| Exercise objective |
Copy out the lines of the records below, and only those lines, from the one with "Gilman ., 2006 (253, 722)" through the one with "Ong, 2002 (247, 773)", exactly as they appear.

| Available data |
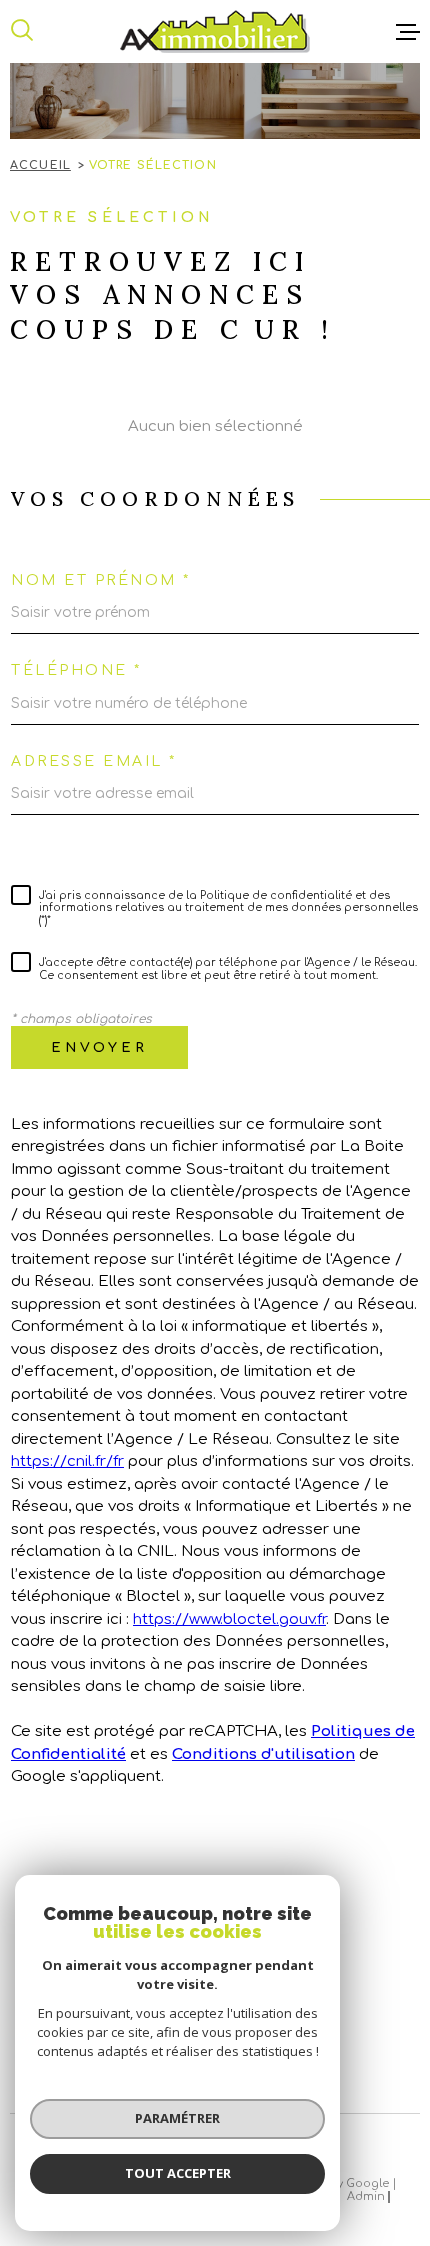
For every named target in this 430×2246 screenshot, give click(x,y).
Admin (366, 2196)
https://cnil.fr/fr (67, 1461)
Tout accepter (178, 2173)
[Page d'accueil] (215, 31)
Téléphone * (76, 671)
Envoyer (99, 1047)
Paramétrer (177, 2118)
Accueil (40, 165)
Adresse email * (94, 762)
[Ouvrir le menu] (408, 32)
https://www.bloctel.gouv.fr (229, 1619)
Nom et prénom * (101, 581)
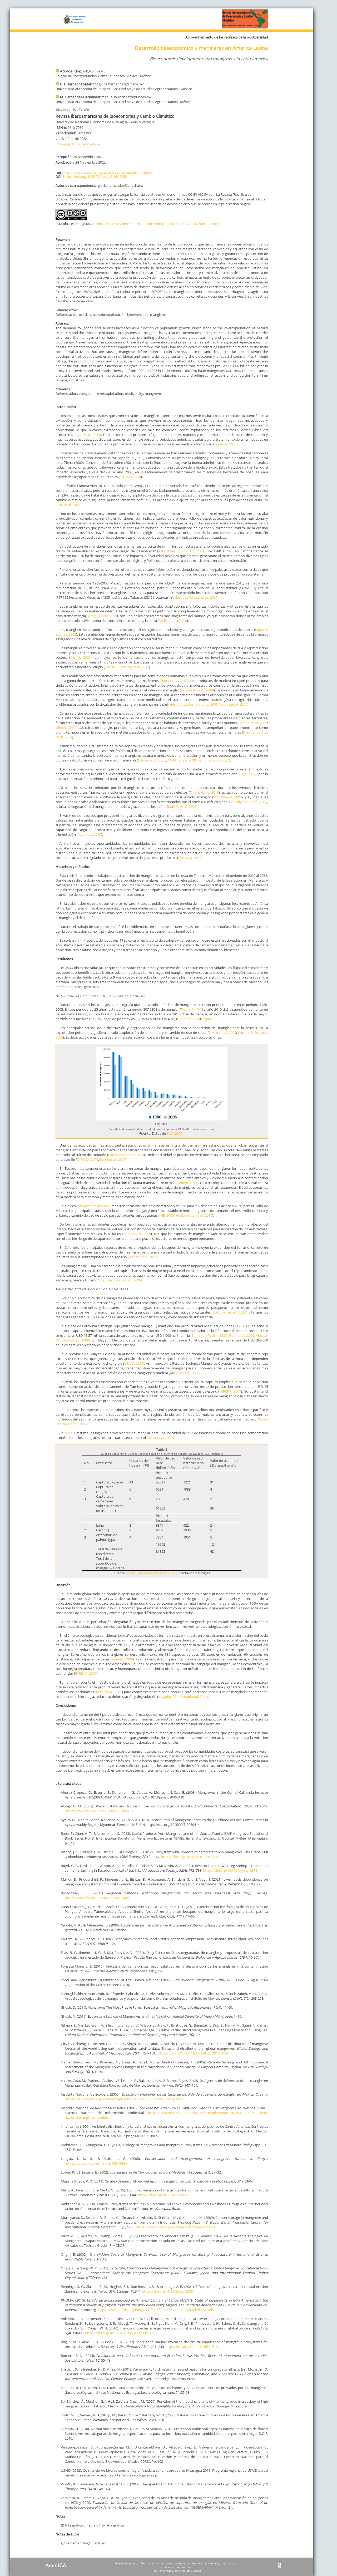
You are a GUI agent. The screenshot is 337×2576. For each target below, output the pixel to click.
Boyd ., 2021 (112, 1159)
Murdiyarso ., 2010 (248, 801)
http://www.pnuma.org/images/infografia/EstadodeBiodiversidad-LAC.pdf (155, 2309)
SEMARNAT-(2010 (137, 1233)
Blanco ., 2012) (143, 1257)
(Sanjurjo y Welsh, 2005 (209, 1335)
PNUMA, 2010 (130, 476)
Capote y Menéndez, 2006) (121, 1280)
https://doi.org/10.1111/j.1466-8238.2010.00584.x (194, 2053)
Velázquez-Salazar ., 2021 (194, 597)
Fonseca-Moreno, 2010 (126, 1154)
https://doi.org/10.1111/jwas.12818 (230, 1870)
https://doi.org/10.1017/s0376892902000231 (99, 1810)
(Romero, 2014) (187, 1182)
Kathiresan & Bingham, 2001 (181, 551)
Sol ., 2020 (225, 444)
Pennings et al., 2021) (213, 760)
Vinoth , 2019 (233, 704)
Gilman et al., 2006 (152, 760)
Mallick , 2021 (182, 806)
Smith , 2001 (108, 1691)
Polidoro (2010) (231, 1312)
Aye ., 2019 (189, 857)
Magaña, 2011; (169, 1696)
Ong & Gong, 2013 (204, 792)
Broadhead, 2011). (195, 1696)
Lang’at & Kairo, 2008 (197, 690)
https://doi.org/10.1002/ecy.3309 (167, 2291)
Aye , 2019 (88, 434)
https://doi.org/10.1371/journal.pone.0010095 (120, 2333)
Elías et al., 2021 (69, 504)
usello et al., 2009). (187, 1372)
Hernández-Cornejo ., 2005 (194, 704)
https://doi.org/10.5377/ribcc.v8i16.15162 (95, 176)
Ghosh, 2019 (65, 727)
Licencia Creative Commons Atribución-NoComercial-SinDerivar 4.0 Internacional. (156, 223)
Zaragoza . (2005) (94, 1205)
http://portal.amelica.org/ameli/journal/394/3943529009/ (107, 173)
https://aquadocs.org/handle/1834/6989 (96, 2163)
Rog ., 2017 (137, 667)
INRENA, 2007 (87, 1159)
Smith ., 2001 (222, 1032)
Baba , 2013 (174, 680)
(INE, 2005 (166, 1215)
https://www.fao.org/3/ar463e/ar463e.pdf (97, 1897)
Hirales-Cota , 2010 (193, 1215)
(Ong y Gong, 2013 (102, 615)
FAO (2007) (175, 1133)
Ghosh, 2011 (114, 667)
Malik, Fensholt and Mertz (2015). (152, 1573)
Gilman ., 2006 (253, 722)
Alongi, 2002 (80, 657)
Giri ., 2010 (188, 1018)
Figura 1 (187, 1009)
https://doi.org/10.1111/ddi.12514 (191, 2346)
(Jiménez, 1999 (121, 1659)
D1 (199, 1009)
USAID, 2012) (134, 1363)
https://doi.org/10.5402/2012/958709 (189, 1856)
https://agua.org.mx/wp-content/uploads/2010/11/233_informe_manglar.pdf (125, 2099)
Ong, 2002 (247, 773)
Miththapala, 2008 (173, 620)
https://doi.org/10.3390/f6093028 (163, 2194)
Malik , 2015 (161, 1437)
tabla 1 (69, 1432)
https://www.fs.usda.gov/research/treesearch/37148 (176, 2227)
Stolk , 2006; (241, 1335)
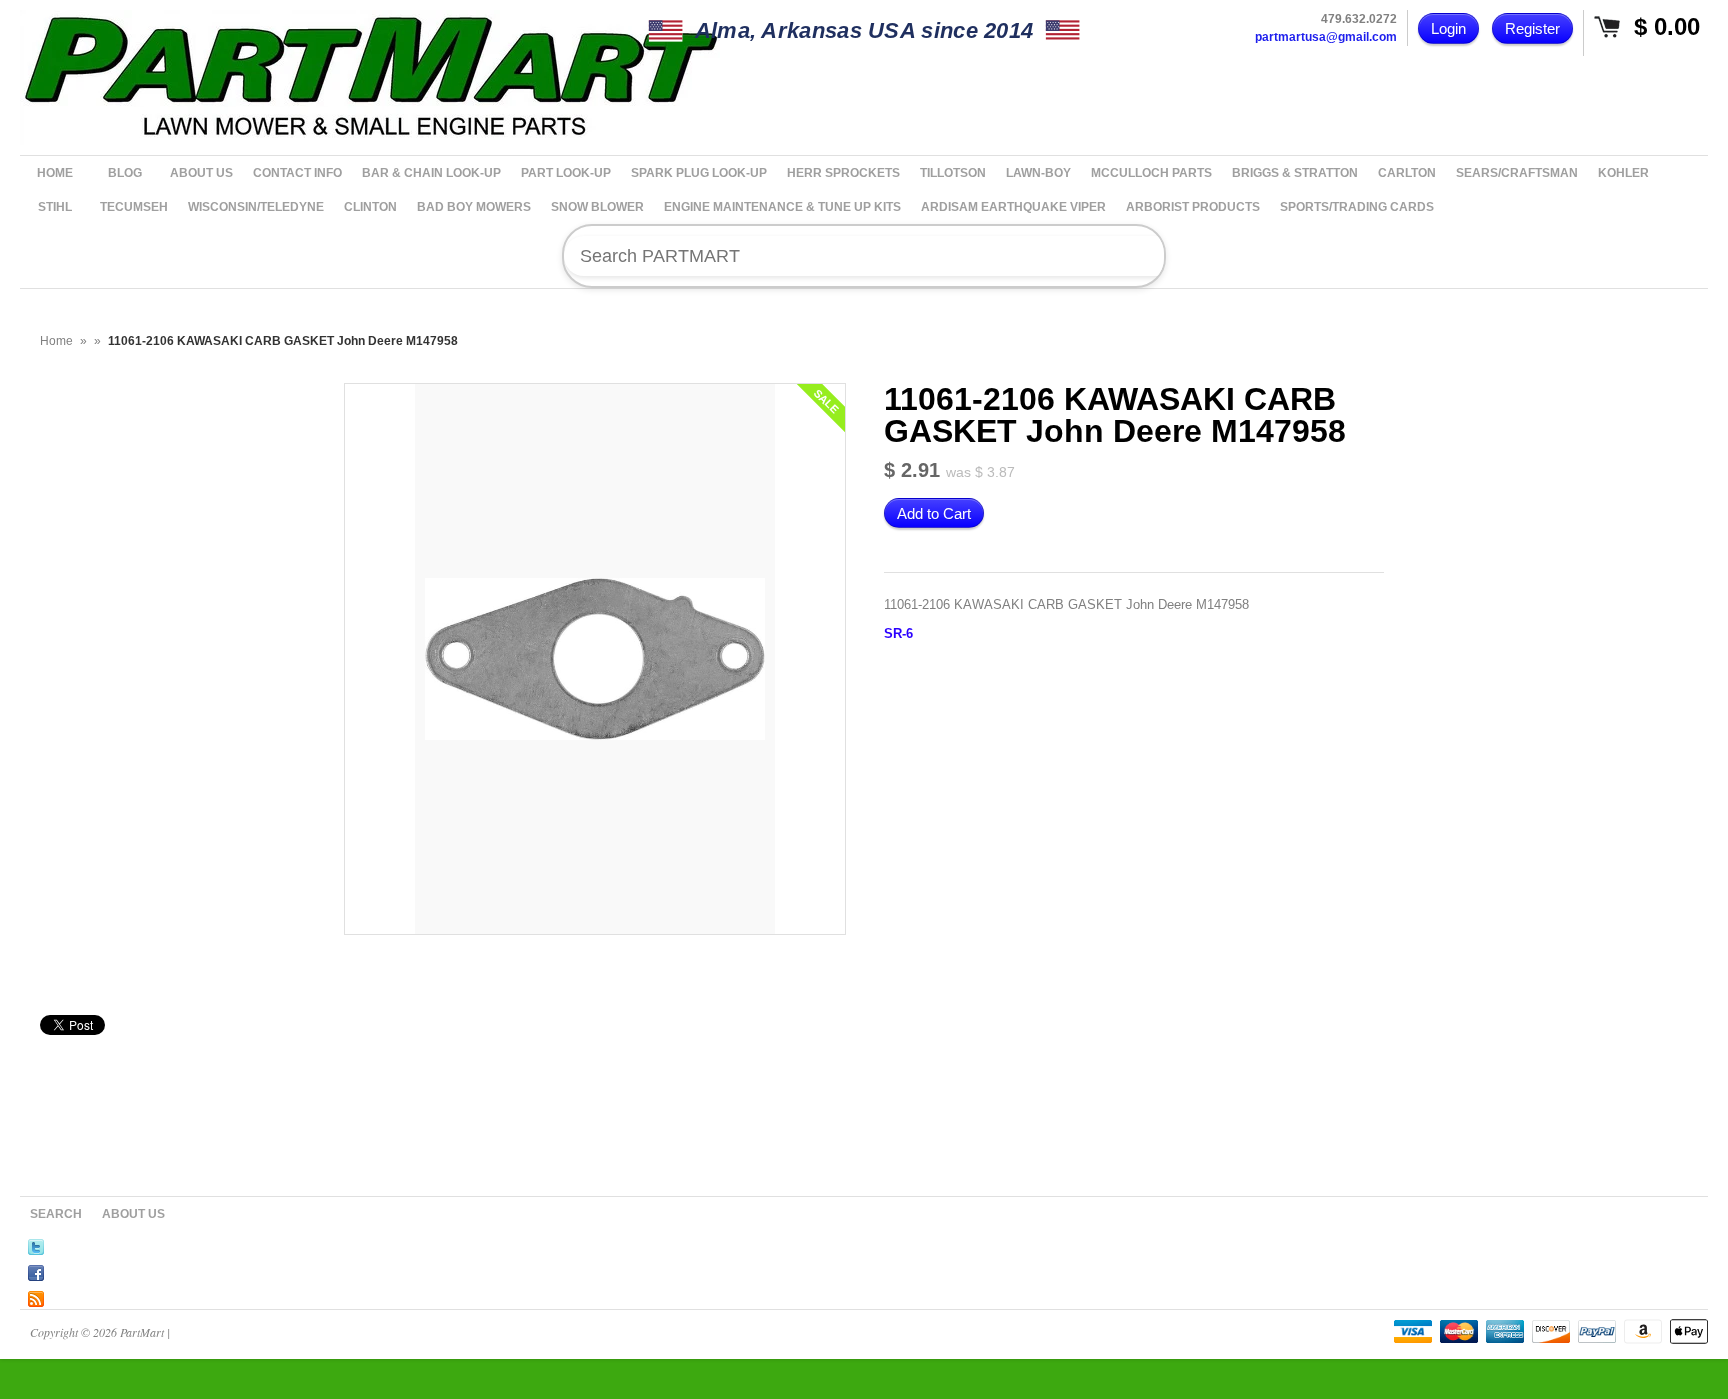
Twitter (36, 1244)
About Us (133, 1214)
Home (56, 341)
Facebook (36, 1270)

| Task result |
Gilman ., 2006 (253, 722)
Alongi, 2002 (80, 657)
Giri ., 2010 (188, 1018)
Figura 1 (187, 1009)
https://doi.org/10.1111/ddi.12514 (191, 2346)
(Jiménez, 1999 (121, 1659)
D1 (199, 1009)
USAID, 2012) (134, 1363)
https://doi.org/10.5402/2012/958709 (189, 1856)
https://agua.org.mx/wp-content/uploads/2010/11/233_informe_manglar.pdf (125, 2099)
Ong, 2002 (247, 773)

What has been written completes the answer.